E não é exagero. Basta acompanhar os discursos. De um lado, Ciro Gomes. Do outro, o grupo formado por Camilo Santana e Cid Gomes. Gente que esteve no mesmo palanque por quase duas décadas e que hoje disputa não apenas o Governo do Estado, mas também a narrativa sobre quem abandonou quem.
Mas eu quero propor uma reflexão.
Trocar de grupo político, por si só, não é traição. Isso acontece o tempo inteiro. Política é construção de alianças, rompimentos, novas composições. Faz parte do jogo democrático. O problema não é mudar de lado. O problema é quando o discurso muda junto com a conveniência.
É justamente aí que a discussão fica interessante.
Ciro afirma que foi traído no rompimento entre PDT e PT. Já Camilo diz que quem rompeu os acordos foi o próprio Ciro ao insistir na candidatura de Roberto Cláudio, quando havia entendimento em torno do nome de Izolda Cela. No fim das contas, os dois lados usam exatamente a mesma acusação: “o outro traiu”.
E quem acompanha a política de fora fica com uma pergunta inevitável: afinal, quem traiu quem?

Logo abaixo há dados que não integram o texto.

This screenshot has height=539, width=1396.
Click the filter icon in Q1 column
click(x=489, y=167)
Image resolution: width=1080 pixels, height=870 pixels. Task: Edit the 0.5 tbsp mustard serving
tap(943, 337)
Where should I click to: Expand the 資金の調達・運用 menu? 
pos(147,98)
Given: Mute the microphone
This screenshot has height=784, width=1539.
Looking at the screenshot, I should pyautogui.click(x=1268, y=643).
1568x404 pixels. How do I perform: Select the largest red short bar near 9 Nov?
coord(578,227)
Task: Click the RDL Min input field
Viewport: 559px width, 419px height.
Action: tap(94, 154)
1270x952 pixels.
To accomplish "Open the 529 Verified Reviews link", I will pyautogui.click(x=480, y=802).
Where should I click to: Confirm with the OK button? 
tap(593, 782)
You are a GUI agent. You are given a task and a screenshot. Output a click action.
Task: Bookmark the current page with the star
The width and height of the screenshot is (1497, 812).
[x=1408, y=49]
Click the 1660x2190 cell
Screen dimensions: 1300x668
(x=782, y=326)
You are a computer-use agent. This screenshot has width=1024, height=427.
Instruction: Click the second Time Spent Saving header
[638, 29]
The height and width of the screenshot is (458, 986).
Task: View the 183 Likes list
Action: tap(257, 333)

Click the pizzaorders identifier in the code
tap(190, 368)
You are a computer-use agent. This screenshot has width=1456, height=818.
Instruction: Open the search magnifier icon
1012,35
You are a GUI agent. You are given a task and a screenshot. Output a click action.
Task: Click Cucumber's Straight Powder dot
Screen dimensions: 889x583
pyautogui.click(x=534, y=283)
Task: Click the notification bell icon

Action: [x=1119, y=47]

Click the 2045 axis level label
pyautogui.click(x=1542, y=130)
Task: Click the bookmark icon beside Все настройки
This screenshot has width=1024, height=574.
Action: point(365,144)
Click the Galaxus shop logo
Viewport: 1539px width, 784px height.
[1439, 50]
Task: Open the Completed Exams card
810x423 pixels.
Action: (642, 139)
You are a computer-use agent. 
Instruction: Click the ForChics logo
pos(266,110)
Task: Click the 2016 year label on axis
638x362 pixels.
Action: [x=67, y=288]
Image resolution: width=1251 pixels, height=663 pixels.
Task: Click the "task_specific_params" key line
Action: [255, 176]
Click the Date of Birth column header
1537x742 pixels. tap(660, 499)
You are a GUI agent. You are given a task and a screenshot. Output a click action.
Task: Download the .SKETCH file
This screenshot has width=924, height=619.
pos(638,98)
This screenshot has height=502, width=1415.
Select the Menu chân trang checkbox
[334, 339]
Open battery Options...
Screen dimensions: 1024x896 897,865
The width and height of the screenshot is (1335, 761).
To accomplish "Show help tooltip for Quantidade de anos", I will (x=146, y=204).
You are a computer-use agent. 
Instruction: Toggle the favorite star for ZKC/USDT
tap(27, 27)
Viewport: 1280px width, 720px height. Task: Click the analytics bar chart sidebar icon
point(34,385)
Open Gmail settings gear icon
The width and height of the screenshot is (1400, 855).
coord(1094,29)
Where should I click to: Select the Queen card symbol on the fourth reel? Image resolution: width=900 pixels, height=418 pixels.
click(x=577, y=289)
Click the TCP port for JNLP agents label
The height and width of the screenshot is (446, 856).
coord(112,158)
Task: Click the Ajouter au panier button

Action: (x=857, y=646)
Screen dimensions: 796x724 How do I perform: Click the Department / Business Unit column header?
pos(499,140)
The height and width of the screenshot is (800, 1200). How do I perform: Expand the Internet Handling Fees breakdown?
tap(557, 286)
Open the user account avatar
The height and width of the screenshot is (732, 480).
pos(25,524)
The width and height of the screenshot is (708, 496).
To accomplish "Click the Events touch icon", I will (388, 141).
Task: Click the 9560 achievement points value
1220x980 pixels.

O episódio envolvendo Mauro Filho joga ainda mais lenha nessa fogueira. Depois de anos ao lado de Ciro, ele deixou o PDT, migrou para o União Brasil e passou a reforçar o bloco de oposição. A reação foi imediata. Cid Gomes disse ter se decepcionado, falou em falta de lealdade e criticou a mudança.
Só que aí surge outra questão. Se mudar de grupo é motivo para chamar alguém de traidor, quantos dos políticos que hoje fazem esse discurso escapariam da própria acusação? Porque a política cearense é cheia de personagens que já trocaram de partido, de alianças e até de adversários ao longo da carreira.
É por isso que talvez a palavra “traição” esteja sendo usada muito mais como estratégia eleitoral do que como princípio político.
No fim, o eleitor talvez nem queira saber quem mudou de lado. O que ele quer saber é outra coisa: quem consegue explicar essa mudança sem contradizer tudo o que dizia ontem?
Porque mudar de posição pode fazer parte da política.
O difícil é convencer o eleitor de que essa mudança aconteceu por convicção, e não apenas porque o tabuleiro mudou.